Learn how to test GenerativeAgent to ensure it handles customer scenarios correctly before production launch.
Functional Testing is a critical step in evaluating GenerativeAgent after setting requirements for Tasks and Functions. Given the dynamic nature of Large Language Models (LLMs), it’s essential to validate that GenerativeAgent works as expected in various scenarios. Testing is the best strategy to ensure reliability and performance before launching any task into production.This testing phase is a crucial part of your integration process. We strongly recommend completing thorough functional testing, with assistance from the ASAPP team, before deploying GenerativeAgent in a live environment. This process involves verifying, validating, and confirming that GenerativeAgent functions as expected across a wide range of potential user interactions.It’s helpful to have a high-level overview of how GenerativeAgent works while planning your testing. GenerativeAgent assumes it is engaging with a customer who has a problem it can help resolve. GenerativeAgent uses a combination of:
Task Instructions
API Response Data
Retrieved Knowledge Base Articles
If GenerativeAgent cannot help the customer or is unsure about what to do, it will offer to escalate to a live agent.
Functional Testing is performed after your ASAPP Team has configured GenerativeAgent Tasks and Functions. You will be able to fully integrate GenerativeAgent into your apps after the tests are passed.

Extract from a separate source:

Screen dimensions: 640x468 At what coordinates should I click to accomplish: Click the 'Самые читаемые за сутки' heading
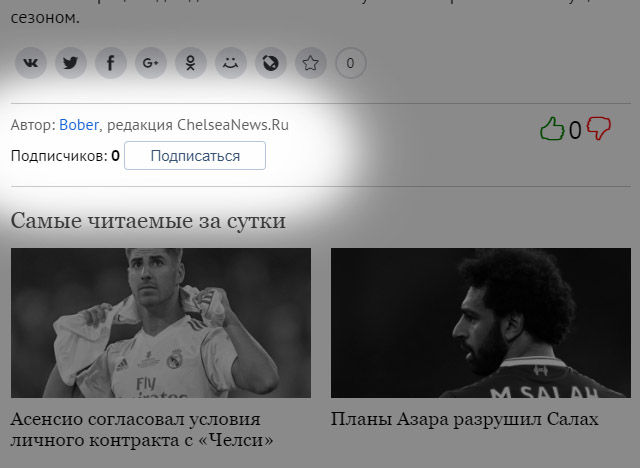coord(148,220)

In the pretesting phase, keep in mind cases like the following use case scenarios:Reading a sample of production scenarios for this task:
Read summaries for 100 sample conversations to understand typical conversations within this use case across both the virtual agent and those that escalate to a live agent
Have clear should/must-dos for each task
Have a clear idea of the things that GenerativeAgent should do vs. must do within each task
Keep in mind the common scenarios you expect users to go through based on the sample of real conversations
Clear test users to do the testing
Consider the permutations of test data that are important to cover. For example:
Someone with a flight canceled a few minutes ago
Someone with two flights, one which is canceled and one which is not
Someone with elite status vs. someone with no status
Once you’ve completed the pretesting phase, you’re ready to start testing GenerativeAgent itself. This phase involves simulating real-world scenarios and interactions to ensure GenerativeAgent performs as expected. Here are some key points to keep in mind:
Aim to test approximately 100 conversations per use case
Go through the expected conversation scenarios, as relevant, for each of the test users
Make sure to operate in a manner that is consistent with the data in the test account you are using
Formulate questions, based on the sample of conversations, that aim to test the knowledge articles available to GenerativeAgent
Plan to repeat some scenarios with slight variation to ensure GenerativeAgent responses are consistent (though no response is likely to ever be exactly the same due to its generative nature)
Confirm that GenerativeAgent correctly invokes the flight_status task
Verify that GenerativeAgent identifies the necessary information from the customer to verify the flight
Ensure that GenerativeAgent requests the required information (confirmation number and last name)
Check that the appropriate API is called
Validate the information provided by the customer through the API
Ensure GenerativeAgent gathers the necessary flight status information
Confirm GenerativeAgent accurately communicates the flight status to the customer
This example illustrates the “happy path.” But there are other scenarios such as: what if the customer only provides a confirmation number? Can they provide alternative information? What if the customer doesn’t have a confirmation number? Consider other potential scenarios and instructions to test against.